## EXERCISE INSTRUCTIONS
Under this line are the records; write out word for word the part that begins at the line containing "Task: Click the share upload-arrow icon" and ends at the line containing "The height and", and no more.

## GIVEN RECORDS
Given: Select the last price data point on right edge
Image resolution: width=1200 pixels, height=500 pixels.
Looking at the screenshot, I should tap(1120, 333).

...

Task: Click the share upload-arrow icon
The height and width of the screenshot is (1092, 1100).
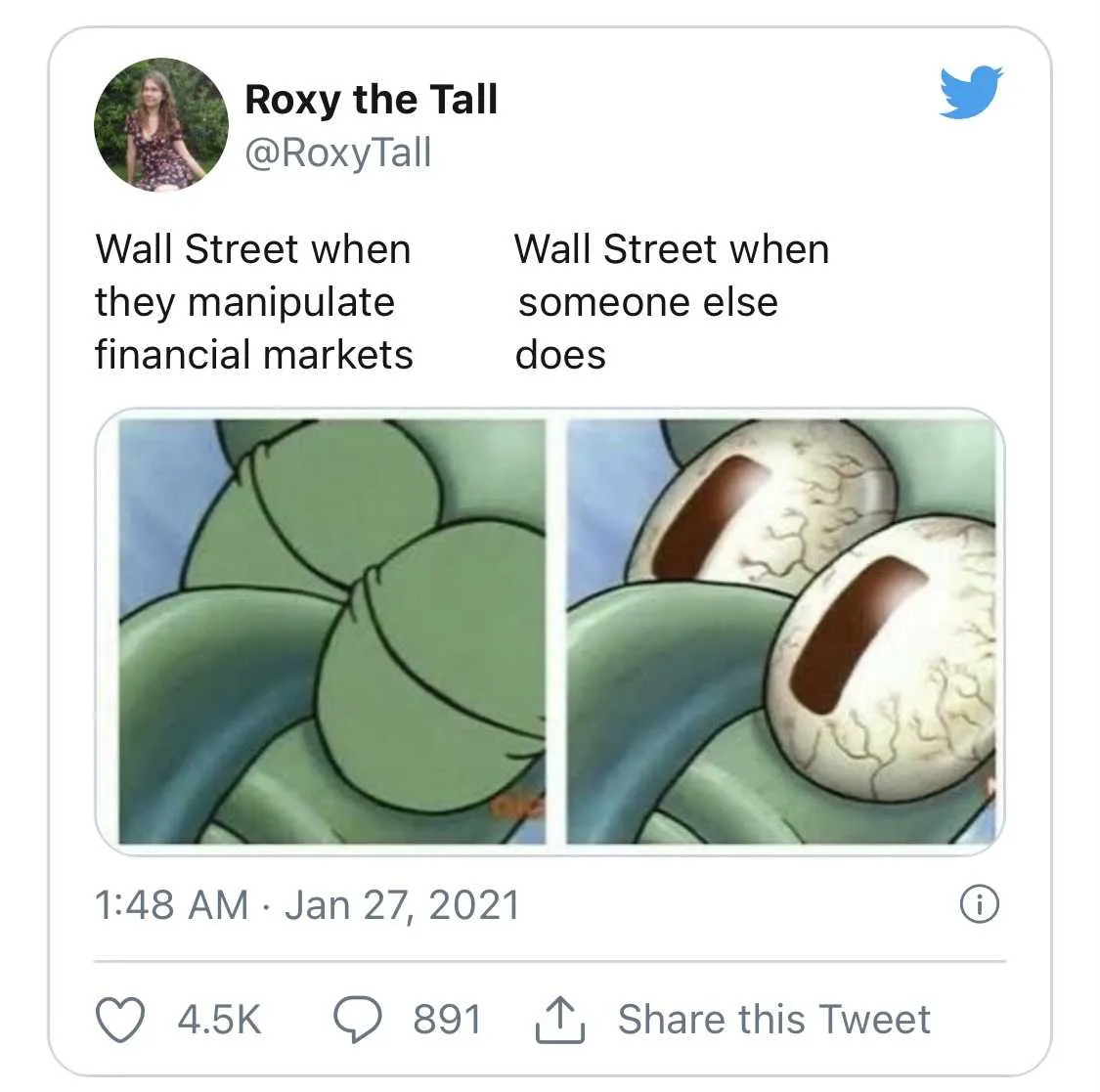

## WRITTEN REPLY
Task: Click the share upload-arrow icon
The height and width of the screenshot is (1092, 1100).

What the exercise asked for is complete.